**PROBLEM TO WORK ON:** State how many lines in the items below contain the word "Where". Reply with the number alone.

- - -

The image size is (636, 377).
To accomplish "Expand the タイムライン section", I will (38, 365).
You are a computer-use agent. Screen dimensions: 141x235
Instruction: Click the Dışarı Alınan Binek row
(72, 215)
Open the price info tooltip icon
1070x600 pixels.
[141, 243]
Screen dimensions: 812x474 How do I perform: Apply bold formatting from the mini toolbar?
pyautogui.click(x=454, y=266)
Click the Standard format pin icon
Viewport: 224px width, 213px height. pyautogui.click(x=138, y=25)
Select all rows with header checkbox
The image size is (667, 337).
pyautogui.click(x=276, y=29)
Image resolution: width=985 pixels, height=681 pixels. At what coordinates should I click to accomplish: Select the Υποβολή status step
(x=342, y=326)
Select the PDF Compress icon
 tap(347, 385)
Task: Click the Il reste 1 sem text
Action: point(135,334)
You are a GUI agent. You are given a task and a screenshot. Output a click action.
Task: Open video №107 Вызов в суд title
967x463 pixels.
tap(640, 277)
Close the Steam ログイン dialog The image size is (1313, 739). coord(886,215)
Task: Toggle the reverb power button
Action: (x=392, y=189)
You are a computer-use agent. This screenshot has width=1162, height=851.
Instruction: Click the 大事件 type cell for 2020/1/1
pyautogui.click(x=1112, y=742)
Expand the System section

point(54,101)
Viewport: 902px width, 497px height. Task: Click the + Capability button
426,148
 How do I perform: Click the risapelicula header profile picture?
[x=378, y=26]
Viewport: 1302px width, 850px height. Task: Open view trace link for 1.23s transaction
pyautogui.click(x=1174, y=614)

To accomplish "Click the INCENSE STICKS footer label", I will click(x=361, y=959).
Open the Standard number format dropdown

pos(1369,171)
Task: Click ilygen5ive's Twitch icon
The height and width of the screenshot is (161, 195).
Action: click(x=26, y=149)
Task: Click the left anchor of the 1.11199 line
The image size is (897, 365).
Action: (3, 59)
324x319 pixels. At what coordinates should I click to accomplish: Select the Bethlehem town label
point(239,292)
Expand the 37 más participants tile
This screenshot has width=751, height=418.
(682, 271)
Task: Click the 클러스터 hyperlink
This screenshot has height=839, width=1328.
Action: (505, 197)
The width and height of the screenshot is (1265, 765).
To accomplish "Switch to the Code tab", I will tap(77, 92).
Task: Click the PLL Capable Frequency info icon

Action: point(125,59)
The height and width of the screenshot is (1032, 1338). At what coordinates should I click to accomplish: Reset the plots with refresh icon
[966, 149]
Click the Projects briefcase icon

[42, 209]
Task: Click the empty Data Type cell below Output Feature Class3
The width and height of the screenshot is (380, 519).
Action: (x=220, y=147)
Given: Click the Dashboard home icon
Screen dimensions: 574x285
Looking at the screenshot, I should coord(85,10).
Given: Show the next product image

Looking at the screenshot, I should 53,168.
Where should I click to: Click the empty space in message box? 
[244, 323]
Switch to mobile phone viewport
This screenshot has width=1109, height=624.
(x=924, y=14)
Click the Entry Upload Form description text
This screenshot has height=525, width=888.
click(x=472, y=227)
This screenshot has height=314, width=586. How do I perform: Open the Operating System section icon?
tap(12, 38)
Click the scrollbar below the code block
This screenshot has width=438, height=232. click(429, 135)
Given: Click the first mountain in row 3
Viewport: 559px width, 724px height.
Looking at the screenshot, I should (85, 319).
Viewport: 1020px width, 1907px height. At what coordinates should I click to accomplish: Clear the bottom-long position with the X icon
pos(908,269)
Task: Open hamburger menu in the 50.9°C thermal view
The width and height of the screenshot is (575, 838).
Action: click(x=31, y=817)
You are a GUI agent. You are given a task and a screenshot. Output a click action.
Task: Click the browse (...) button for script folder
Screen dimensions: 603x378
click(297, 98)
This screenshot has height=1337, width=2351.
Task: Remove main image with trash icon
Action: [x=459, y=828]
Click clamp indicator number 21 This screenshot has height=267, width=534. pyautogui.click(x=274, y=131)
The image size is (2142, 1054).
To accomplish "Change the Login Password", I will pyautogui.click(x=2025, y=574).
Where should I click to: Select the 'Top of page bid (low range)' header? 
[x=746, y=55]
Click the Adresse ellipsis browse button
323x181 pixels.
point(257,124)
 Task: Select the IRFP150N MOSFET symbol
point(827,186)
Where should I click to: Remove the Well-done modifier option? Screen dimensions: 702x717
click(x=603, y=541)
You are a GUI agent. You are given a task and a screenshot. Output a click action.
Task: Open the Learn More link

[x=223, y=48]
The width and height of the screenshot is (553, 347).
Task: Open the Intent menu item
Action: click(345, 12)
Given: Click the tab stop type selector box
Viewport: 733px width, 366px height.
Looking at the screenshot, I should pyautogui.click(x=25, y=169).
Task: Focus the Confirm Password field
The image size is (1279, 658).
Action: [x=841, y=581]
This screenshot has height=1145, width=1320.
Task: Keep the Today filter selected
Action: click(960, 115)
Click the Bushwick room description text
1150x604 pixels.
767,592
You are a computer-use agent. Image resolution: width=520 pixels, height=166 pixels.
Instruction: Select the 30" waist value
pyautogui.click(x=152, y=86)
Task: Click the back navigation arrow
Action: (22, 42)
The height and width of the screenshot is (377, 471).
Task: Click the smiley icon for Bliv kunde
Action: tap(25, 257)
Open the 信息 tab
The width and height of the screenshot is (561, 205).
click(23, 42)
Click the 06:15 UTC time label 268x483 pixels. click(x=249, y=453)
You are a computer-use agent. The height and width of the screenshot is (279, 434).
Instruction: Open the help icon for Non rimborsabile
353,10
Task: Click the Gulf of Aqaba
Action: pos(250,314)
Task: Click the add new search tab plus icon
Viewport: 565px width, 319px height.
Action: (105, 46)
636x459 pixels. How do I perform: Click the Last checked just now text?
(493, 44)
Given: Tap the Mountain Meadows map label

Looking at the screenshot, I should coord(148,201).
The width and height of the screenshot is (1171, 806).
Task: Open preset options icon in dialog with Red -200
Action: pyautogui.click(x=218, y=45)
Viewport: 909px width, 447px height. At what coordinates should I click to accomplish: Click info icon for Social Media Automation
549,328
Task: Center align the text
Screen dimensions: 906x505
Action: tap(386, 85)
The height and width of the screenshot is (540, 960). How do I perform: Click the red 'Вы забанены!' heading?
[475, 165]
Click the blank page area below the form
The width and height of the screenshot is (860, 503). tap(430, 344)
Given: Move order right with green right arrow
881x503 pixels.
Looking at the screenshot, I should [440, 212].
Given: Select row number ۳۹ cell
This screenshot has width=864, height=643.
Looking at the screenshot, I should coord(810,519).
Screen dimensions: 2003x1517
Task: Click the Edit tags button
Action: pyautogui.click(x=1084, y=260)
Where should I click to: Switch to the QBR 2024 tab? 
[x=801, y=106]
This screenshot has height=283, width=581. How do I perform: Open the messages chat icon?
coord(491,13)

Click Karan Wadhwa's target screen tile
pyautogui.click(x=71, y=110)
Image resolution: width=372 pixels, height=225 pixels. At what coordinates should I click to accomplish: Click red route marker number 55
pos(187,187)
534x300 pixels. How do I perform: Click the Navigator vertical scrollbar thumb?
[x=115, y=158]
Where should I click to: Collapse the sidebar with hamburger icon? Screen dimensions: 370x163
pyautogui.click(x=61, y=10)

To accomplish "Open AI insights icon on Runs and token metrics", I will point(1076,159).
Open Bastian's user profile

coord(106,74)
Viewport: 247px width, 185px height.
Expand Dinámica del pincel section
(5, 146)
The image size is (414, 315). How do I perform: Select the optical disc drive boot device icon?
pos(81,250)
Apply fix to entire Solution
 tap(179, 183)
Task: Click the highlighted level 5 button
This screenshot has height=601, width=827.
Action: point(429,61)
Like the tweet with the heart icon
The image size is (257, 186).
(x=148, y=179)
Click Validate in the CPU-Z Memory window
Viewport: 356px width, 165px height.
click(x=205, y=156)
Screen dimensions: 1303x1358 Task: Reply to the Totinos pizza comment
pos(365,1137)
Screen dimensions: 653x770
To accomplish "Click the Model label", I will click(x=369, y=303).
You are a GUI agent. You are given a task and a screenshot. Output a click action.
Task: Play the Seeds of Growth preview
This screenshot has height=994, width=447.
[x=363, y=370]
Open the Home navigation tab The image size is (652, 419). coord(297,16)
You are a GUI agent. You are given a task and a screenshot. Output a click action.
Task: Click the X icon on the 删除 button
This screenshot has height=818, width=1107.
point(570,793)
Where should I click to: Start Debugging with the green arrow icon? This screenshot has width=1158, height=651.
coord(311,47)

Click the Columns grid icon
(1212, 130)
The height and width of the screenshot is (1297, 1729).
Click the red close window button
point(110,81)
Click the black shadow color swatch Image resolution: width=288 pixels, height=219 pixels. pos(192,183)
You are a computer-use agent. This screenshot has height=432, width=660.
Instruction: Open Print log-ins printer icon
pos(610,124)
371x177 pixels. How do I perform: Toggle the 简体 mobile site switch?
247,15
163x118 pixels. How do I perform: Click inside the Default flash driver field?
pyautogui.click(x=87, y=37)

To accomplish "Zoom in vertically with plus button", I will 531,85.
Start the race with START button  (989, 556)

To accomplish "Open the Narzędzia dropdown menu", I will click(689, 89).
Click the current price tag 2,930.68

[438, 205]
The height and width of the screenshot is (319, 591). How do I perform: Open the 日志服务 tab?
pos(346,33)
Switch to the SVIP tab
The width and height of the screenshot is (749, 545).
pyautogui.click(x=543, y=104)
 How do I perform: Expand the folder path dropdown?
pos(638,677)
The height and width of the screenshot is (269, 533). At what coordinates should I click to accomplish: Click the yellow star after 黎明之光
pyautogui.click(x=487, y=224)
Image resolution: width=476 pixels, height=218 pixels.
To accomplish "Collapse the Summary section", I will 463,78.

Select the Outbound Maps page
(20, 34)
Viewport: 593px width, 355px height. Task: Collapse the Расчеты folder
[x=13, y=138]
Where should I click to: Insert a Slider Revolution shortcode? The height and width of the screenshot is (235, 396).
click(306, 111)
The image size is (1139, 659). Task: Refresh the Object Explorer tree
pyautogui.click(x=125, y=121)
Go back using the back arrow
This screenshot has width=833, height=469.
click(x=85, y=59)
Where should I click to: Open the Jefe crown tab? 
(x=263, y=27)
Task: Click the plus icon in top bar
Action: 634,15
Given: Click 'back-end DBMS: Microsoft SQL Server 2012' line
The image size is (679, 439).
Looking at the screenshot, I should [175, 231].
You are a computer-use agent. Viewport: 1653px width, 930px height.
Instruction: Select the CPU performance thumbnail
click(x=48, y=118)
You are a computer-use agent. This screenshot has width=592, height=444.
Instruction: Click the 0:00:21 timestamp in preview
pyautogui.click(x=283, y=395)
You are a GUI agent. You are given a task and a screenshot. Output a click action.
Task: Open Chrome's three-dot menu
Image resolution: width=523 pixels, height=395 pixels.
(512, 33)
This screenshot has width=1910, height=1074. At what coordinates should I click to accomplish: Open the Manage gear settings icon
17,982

- - -

**TASK RESULT:** 8